Their curriculum “is largely veiled from public scrutiny and shielded
from public debate.”
In his research for the book, supported by a grant from the Spencer
Foundation, Feinberg practiced a kind of philosophy in the field, or
“philosophical ethnography.” Over a three-year period, he
spent time in Catholic, Jewish, Protestant and Islamic schools. He observed
classrooms and interviewed teachers, administrators and former students,
probing their assumptions and values as part of the process.
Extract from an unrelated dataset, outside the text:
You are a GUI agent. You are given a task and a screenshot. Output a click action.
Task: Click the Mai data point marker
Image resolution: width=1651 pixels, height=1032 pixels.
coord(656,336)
Feinberg’s concern centers on potential tensions within the twin
platforms of democracy: liberalism, the political philosophy that emphasizes
the individual’s right to choose how to live his or her own life,
and pluralism, the view that society must embrace many different types
of beliefs and communities, even some that are not committed to the
autonomy that liberalism prizes.
Feinberg doesn’t believe that democracy is hostile to religion
or to religious education. To the contrary, he believes that every religion
has a “right of chauvinism,” but that that right must be
understood as universal. In other words, he said, “I have a right
to believe my religion is the best religion in the world, but I also
believe that you have the right to believe that your religion is the
best religion in the world.”
But in the intersection between religion and democratic ideals, tensions
can arise, for instance, when a religion claims absolute truth, emphasizes
exclusivity, or feels the need to control inquiry.
Feinberg explores the way a Jewish day school shapes a commitment to
Israel, the way Catholic schools deal with church doctrine about sex
and sexual identity in the presence of students who are sexually active
and gay, and how students in a conservative Christian school are inoculated
against inconvenient scientific ideas such as evolution.
Among the religious teachers Feinberg observed and interviewed, he found
that most were flexible and non-dogmatic, and demonstrated a practical
wisdom in balancing religious doctrine with the cultural climate and
a concern for their students. How they did that is a large part of the
story he tells in the book.
The best teachers “had creative ways of interrogating, without
confronting, religious doctrine,” he said. “It’s not
just a program to them, it’s a way of framing a life, and they
communicate that to these students, and I think it’s very powerful
when it’s done well,” he said.
In addressing the concerns Feinberg cites in his book, he argues against
excessive state intervention into the classroom or curriculum. Instead,
he suggests addressing the public interest through the training of religious
teachers.
Ironically, rather than lessons on the foundations of democracy, Feinberg
suggests that one of the most beneficial subjects in training religious
teachers would be more about the history of the faith and religious
teaching. “They need to know that it is possible for religious
doctrine to change over time,” he said.
In the interest of pluralism, the state also might take a role in suggesting
or offering alternative experiences that increase students’ contact
with those of other faiths or backgrounds, Feinberg said.
For the same reason, public schools, with their diversity across religious
and cultural lines, need to remain strong and viable, Feinberg wrote.
“Public schools, when working as they should, can provide the
trust and understanding that can allow single-tradition religious schools
to flourish at the educational margins.”